:: INFORMATION SHOWN ::

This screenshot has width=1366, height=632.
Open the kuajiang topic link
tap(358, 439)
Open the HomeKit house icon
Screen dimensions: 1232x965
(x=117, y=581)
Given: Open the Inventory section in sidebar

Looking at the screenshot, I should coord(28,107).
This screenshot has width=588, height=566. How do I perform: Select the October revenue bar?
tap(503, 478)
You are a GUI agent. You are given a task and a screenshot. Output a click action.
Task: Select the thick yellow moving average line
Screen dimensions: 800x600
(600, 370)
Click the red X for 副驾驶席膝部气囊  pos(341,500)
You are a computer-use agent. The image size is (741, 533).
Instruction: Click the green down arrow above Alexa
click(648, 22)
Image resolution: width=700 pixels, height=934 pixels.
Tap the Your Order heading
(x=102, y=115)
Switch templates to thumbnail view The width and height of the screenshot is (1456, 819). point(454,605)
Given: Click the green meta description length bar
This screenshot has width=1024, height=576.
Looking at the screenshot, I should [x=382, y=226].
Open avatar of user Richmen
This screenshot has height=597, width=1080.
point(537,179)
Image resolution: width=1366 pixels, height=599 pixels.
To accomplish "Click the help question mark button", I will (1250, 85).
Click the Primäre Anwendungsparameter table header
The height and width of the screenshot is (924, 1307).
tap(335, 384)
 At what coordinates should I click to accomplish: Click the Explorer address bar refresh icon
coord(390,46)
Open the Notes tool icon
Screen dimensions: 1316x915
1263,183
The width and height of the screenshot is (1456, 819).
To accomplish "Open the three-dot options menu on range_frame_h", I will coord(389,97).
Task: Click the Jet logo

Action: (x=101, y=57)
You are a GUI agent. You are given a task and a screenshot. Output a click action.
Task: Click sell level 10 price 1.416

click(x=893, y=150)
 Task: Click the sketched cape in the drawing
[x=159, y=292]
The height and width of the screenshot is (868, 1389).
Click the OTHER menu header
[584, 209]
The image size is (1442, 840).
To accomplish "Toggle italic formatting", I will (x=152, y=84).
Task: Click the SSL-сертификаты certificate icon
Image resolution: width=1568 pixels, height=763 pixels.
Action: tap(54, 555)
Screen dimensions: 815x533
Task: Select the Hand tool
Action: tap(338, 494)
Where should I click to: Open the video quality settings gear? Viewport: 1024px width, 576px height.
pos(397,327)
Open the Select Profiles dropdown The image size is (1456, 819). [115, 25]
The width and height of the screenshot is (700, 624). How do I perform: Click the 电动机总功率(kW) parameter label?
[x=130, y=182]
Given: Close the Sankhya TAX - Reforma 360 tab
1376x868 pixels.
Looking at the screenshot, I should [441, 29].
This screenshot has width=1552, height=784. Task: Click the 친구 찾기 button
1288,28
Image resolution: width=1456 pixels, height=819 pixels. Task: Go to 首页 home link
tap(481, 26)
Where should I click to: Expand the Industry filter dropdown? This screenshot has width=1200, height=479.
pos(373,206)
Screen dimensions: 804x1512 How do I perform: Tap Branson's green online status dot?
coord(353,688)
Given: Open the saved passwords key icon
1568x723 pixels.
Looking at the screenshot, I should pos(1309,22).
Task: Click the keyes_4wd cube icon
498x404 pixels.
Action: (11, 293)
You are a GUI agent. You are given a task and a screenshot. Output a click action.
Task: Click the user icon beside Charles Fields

:::

PROBLEM DETAILS –
Write out everything from the line containing "Where should I click to: Expand" down to the end of the material, substituting "Location" for "Industry" and leaving everything else unchanged.

COMPLETED EXERCISE –
Where should I click to: Expand the Location filter dropdown? This screenshot has width=1200, height=479.
pos(373,206)
Screen dimensions: 804x1512 How do I perform: Tap Branson's green online status dot?
coord(353,688)
Given: Open the saved passwords key icon
1568x723 pixels.
Looking at the screenshot, I should pos(1309,22).
Task: Click the keyes_4wd cube icon
498x404 pixels.
Action: (11, 293)
You are a GUI agent. You are given a task and a screenshot. Output a click action.
Task: Click the user icon beside Charles Fields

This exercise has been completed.